Tuesday, July 19, 2011

Questions near the end

I saw him as I reached the top of the overpass. My mind registered “kid” and I knew I wasn’t going to give him anything. As I walked by I noticed he was older, old enough maybe to be on his own, and looked like he needed real help. I said “sawadee khrap” and he wai’d me, bending over at the waist. As I walked by I thought, “Okay, so I don’t give to kids because they’re part of rackets, or being taken advantage of by adults…but I can’t let that kid just sit there.” I was going to 7-11, so I got him a juice. I have a little rule of always getting something that costs more than what I’m getting myself, but it’s really meaningless and self-deceiving when you realize that 49 times out of 50 I buy myself food without getting anyone else anything at all. On my way back over I asked him if he wanted it and he nodded. As I reached the end of the overpass I peeked back and he was sucking away at the straw already. I turned down the stairs and broke to pieces inside. Why does he have to be there? Why can I do so little? And why do I fall apart now when this is happening all over the city every day?
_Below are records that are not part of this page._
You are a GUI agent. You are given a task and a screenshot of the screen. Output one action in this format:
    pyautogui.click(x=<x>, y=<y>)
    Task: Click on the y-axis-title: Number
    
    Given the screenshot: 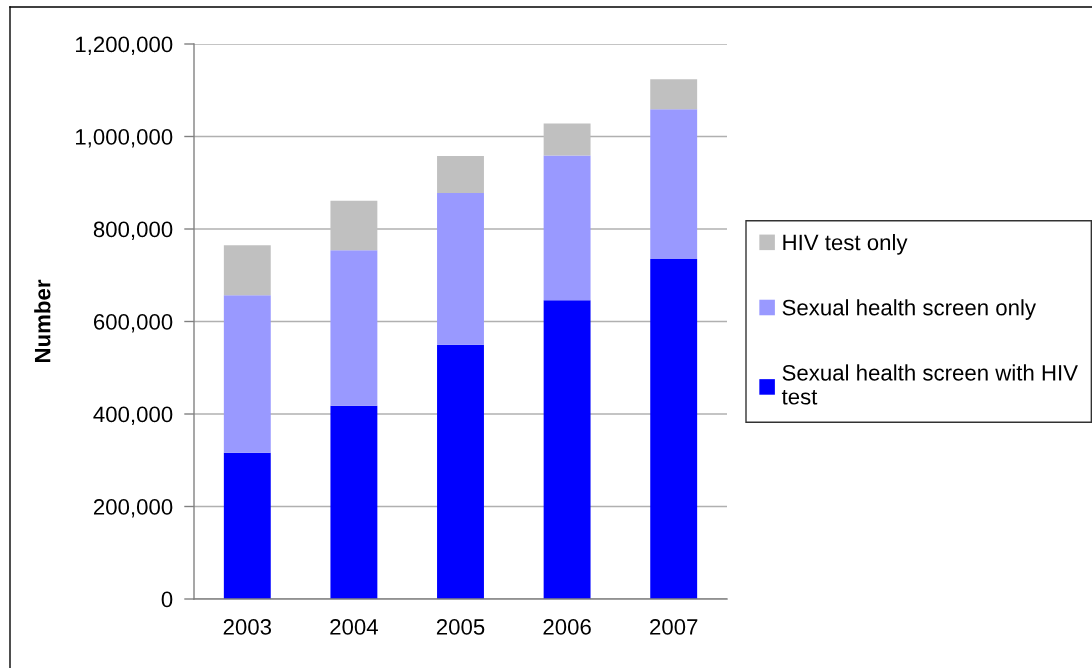 What is the action you would take?
    pyautogui.click(x=42, y=320)
     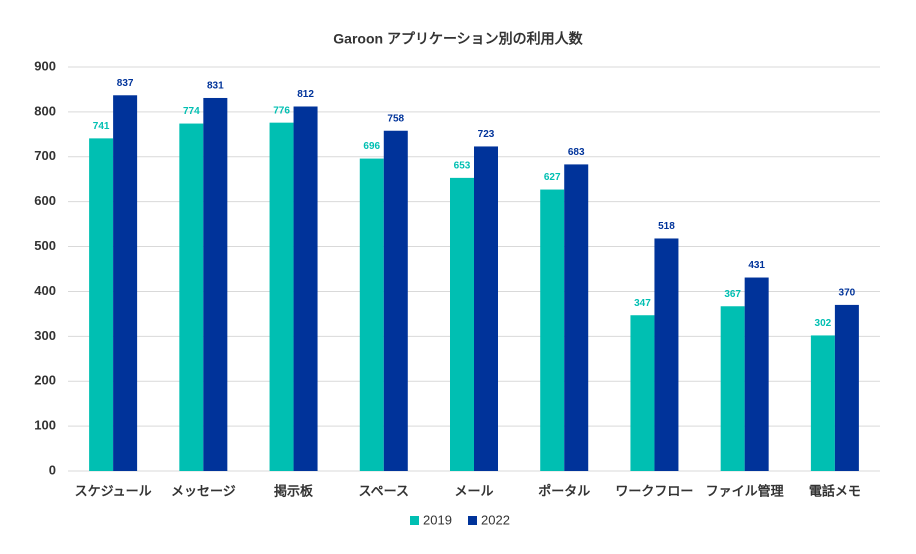 I want to click on value-label: 774, so click(x=192, y=112).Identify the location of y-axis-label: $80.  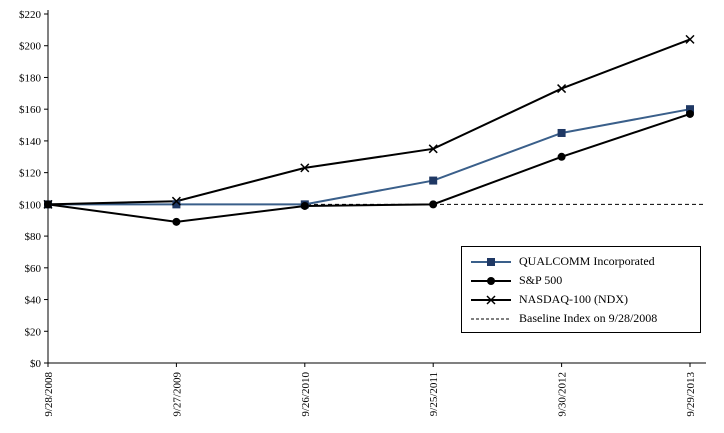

At first glance I wondered why he was begging. He looked to be in his 30s, seemed to be eating plenty, why doesn’t he have a job? Then I noticed the deep indentation in his head, as big as a fist. Where did that come from? How does that happen to someone? Why are there so many people with such severe disabilities here? How will he have any other option than begging? The Catholic Church is doing impressive work with a couple quality education/work skills centers, but it’s like a drop in the bucket among the millions in Southeast Asia with serious disabilities. I gave him 40 baht, little more than a dollar, yet something I rarely do. As I dropped it in I saw only a few coins in the cup.

I always thought of him as the out-of-place looking guy in the church. Everyone else was so young, hip, westernized, while he was older, dressed different, walked stiffly. I thought he came from a different culture than many of the other members and from a lower social class. Only once did I ever talk to him, and very briefly at that. Then last week he walked over to us and gave us an umbrella. Why did he gift us like that? How are we of all people the ones who deserve a new umbrella? And how could he have possibly have known that my umbrella had just fallen apart the Tuesday before?
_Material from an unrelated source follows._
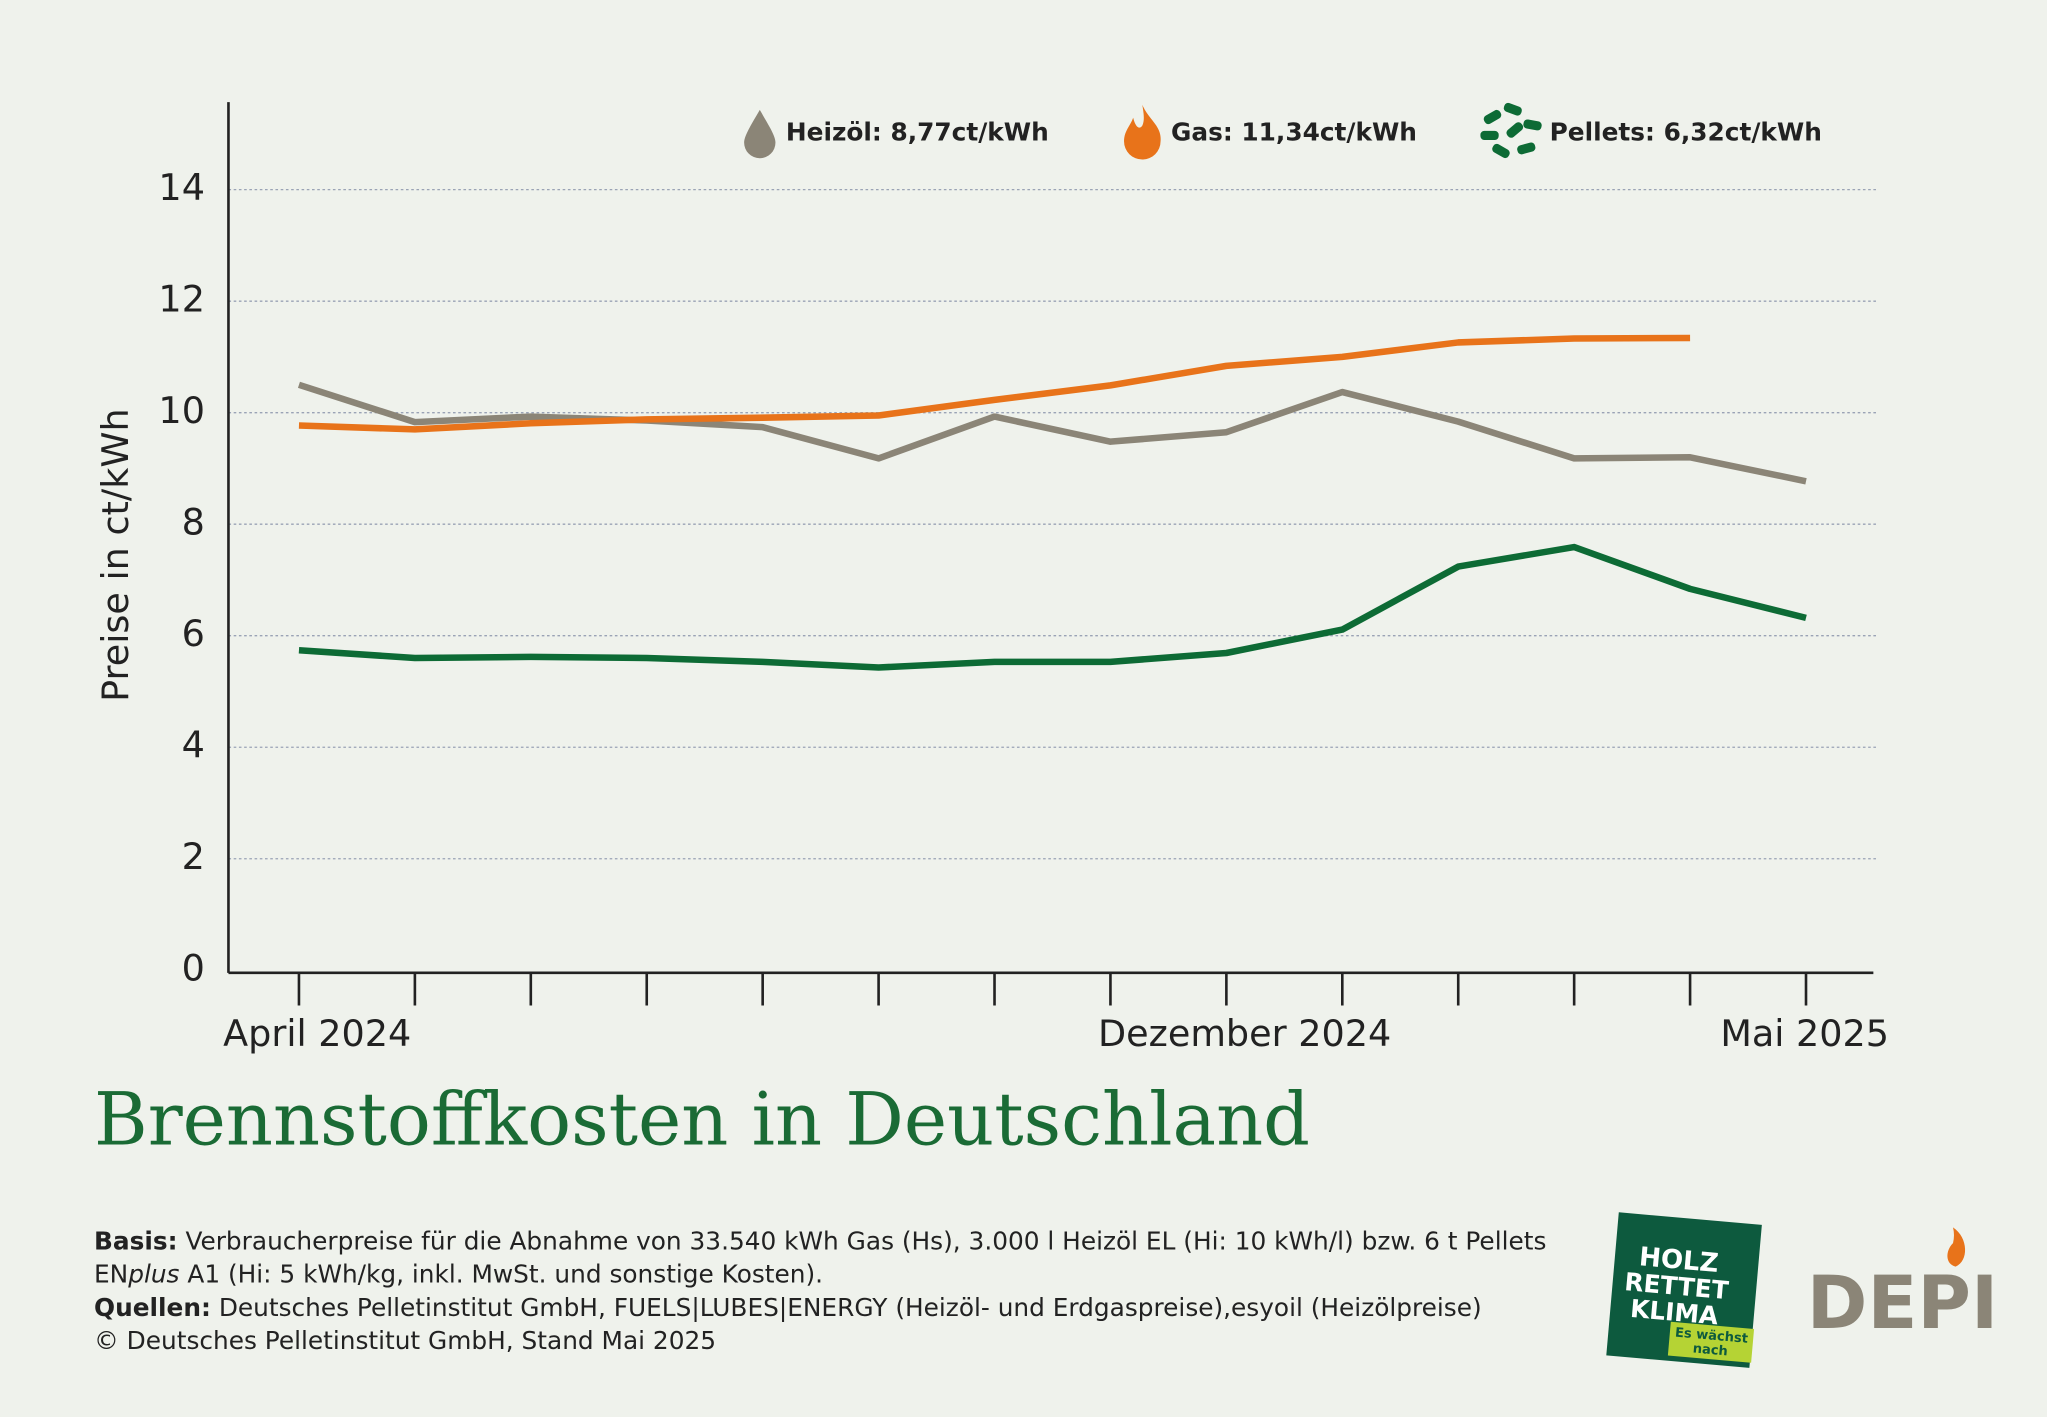 The image size is (2047, 1417). Describe the element at coordinates (1804, 1034) in the screenshot. I see `x-tick-label: Mai 2025` at that location.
We went up and down the streets for the second time in three weeks. We walked by the park, checked the overpasses, combed the aisles of the 7-11’s. We talked to the kids who washed windows and even went down the red-light district that he eventually showed up in the last time this happened. After a couple hours we gave up. He’s only 11, but this isn’t close to being the first night he’s spent alone on the streets. We prayed against the predators, for food, shelter, and safety, and just asked that he’d make it through another night. I don’t know when this will end. Sometimes when you ask the same thing too many times the questions start to dry up.